Este parece-me um domingo dos antigos, daqueles que só
existiam no tempo imaginado da infância. O calor lança a tenaz sobre os seres
humanos e, enquanto estes esbracejam espavoridos, aperta-os lentamente até
sufocarem. Com a minha inclinação para a hipérbole, estou a dramatizar. As
pessoas, talvez a maioria, folgam com a chegada do tempo abrasador e usam-no
para poder partilhar um pouco dos seus corpos com os espectadores ocasionais. Afinal,
não fui a Lisboa. O alemão amigo do padre Lodo acabou por não vir, retido por
afazeres da mulher, uma espanhola. Não tardará, porém. Fiquei aliviado, pois
ainda não me apetece a capital. Tenho uma série de afazeres que guardei para este
domingo, contrariando o sábio conselho de não guardar para amanhã o que se pode
fazer hoje, dada por um astuto advogado a um camponês, num dos textos do livro
da segunda classe, talvez da terceira. Os livros dessa antiquíssima instrução
primária eram curiosos e deixaram uma legião de saudosos, que vão comprando as sucessivas reedições.
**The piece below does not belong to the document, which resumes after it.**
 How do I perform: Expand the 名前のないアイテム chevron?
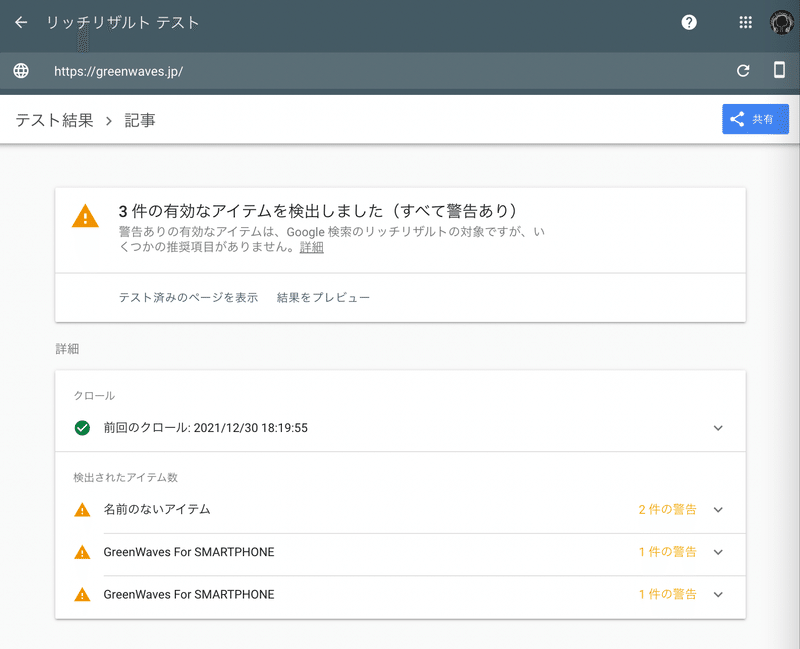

Eram de tal maneira
verrumantes da consciência que, aí pela terceira ou quarta classes, pensava que
todos os nossos reis, rainhas e heróis nacionais eram não apenas seres dotados
de uma coragem superior, como de uma sabedoria sem fim e, acima de tudo,
juro-o, autênticos santos, todos com passaporte directo para o céu, sem terem
de passar num controlo de fronteiras nem fazer teste à COVID-19. Portanto, não
havia nenhuma ideologia nem condicionamento das consciência naqueles tempos,
mas estou impedido, enquanto simples narrador, de me meter em assuntos políticos,
e suspeitar que alguns daqueles heróis, se não a maioria, eram pouco dados à
santidade é um assunto perigoso nos dias de hoje. Só o calor teria poder para
destruir as minhas defesas e fazer com que eu me pusesse a expelir opiniões
que, a bem da verdade, ninguém me pediu nem quer saber. Passa do meio-dia, sombras
raquíticas escondem-se debaixo das árvores. Na Sá Carneiro, o trânsito é de um
domingo de Verão anterior ao surto epidémico. Tremo só de pensar que um dia se
dirá no ano vinte antes da pandemia ou o ano cinquenta e seis depois da
pandemia. Hoje o almoço será mais tarde. Tenho tempo para meditar na santidade
de todos aqueles heróis que foram morrer a Alcácer-Quibir, todos tão castos,
mas talvez a castidade ajude pouco em certos assuntos terrenos.